Task details - Beginning with the first line, transcribe the entries below exactly through the line containing "Select ConversionAgentRec_2.12.7.0_x64_Debug.appx file", inclusive.

Data for the task -
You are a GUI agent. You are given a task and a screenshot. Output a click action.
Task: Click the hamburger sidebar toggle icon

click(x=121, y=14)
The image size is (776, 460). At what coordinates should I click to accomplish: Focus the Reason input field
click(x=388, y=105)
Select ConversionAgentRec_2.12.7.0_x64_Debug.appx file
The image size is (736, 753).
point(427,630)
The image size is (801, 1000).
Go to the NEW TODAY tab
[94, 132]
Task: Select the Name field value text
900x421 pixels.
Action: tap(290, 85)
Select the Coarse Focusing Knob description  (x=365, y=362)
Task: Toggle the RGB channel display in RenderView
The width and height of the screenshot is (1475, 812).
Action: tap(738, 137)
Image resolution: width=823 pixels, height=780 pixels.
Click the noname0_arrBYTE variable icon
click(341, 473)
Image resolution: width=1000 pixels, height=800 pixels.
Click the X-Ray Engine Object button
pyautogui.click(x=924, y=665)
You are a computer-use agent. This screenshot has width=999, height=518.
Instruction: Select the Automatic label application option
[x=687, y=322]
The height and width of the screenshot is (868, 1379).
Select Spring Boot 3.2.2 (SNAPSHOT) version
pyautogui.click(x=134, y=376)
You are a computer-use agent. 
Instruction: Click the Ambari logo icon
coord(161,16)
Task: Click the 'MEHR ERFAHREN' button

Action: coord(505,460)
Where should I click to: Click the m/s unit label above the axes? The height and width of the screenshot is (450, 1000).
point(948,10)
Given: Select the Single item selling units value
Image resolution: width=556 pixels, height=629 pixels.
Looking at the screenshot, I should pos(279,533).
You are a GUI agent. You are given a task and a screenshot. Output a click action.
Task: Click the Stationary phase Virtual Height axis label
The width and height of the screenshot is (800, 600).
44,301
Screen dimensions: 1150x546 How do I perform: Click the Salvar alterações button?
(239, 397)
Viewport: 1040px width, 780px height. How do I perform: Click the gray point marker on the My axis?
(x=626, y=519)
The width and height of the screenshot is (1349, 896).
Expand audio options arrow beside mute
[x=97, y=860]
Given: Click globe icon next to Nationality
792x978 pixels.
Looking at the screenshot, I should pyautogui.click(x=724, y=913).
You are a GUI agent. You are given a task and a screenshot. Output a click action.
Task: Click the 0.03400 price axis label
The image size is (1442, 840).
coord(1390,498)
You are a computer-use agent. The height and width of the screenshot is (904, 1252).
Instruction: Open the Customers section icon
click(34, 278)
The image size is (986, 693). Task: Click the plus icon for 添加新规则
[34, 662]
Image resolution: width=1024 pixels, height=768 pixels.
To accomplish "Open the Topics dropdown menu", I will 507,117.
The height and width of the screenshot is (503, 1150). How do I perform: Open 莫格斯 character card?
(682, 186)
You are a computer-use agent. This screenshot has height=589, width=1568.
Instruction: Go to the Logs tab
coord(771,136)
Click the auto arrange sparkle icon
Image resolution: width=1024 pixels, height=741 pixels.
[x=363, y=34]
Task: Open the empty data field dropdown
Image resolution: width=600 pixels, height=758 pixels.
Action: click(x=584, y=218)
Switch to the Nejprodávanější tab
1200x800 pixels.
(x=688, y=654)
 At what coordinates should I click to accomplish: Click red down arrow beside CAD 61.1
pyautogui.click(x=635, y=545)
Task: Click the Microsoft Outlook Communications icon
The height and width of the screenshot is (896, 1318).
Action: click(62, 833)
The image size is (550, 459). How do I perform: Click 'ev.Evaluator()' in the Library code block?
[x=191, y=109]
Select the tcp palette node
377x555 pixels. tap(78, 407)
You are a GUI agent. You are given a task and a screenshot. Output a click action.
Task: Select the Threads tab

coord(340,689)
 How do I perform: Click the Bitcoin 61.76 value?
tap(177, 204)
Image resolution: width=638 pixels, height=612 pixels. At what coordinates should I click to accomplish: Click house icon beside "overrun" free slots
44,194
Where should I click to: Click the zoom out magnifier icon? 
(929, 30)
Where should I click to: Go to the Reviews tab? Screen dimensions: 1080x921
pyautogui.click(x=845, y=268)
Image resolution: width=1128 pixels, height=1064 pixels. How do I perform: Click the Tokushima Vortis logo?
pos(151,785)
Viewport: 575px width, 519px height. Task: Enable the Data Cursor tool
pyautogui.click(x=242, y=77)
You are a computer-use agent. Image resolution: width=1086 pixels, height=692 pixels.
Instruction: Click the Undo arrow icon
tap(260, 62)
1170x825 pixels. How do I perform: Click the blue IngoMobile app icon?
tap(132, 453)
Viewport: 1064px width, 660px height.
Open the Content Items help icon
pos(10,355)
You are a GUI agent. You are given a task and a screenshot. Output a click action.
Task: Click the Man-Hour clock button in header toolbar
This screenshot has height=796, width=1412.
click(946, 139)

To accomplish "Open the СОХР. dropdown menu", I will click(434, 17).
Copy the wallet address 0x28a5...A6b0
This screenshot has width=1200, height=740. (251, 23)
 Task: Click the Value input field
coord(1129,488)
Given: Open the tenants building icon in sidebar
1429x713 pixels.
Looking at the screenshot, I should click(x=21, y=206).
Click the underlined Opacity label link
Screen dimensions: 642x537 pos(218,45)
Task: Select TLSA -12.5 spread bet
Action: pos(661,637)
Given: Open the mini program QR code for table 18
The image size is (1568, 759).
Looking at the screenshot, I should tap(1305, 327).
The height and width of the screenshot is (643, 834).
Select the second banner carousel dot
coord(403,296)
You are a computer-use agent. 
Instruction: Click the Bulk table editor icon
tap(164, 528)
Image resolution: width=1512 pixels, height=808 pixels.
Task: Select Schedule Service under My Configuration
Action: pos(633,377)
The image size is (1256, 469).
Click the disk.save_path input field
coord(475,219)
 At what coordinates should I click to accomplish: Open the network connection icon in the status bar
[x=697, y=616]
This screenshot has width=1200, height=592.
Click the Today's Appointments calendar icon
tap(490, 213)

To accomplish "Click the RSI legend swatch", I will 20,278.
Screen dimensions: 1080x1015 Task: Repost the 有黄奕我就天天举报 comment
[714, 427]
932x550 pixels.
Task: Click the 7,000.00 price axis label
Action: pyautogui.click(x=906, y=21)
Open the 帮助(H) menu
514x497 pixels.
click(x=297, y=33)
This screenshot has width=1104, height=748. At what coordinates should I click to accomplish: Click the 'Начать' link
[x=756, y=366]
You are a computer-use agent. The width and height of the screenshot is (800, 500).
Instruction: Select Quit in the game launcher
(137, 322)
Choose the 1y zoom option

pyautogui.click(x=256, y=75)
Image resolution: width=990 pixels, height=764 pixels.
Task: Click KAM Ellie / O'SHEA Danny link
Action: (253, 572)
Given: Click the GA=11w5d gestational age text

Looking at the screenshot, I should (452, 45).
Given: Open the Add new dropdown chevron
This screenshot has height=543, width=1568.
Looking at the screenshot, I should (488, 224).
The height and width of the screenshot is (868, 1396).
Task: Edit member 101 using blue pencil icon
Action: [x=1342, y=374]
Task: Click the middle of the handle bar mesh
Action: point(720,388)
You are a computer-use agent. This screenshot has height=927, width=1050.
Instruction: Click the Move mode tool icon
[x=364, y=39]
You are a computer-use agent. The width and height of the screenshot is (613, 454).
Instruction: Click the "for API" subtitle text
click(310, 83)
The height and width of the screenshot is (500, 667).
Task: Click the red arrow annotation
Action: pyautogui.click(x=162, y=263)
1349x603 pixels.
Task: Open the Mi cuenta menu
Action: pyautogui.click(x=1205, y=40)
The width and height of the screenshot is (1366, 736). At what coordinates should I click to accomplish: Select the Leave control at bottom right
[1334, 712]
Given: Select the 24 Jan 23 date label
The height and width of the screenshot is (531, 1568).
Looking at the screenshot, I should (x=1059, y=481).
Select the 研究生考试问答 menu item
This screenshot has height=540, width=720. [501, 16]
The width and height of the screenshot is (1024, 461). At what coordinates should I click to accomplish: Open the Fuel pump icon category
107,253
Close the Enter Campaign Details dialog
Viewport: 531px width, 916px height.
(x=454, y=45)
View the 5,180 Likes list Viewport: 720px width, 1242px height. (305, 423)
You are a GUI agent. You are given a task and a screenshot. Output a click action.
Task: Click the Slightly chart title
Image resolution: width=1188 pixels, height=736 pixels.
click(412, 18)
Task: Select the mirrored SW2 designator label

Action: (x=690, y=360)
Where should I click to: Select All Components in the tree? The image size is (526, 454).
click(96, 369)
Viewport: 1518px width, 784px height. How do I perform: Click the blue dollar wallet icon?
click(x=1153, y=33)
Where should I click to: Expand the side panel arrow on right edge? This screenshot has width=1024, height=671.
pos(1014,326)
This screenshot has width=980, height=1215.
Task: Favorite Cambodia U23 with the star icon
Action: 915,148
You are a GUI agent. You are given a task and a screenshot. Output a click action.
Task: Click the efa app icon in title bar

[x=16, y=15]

Expected answer -
You are a GUI agent. You are given a task and a screenshot. Output a click action.
Task: Click the hamburger sidebar toggle icon

click(x=121, y=14)
The image size is (776, 460). At what coordinates should I click to accomplish: Focus the Reason input field
click(x=388, y=105)
Select ConversionAgentRec_2.12.7.0_x64_Debug.appx file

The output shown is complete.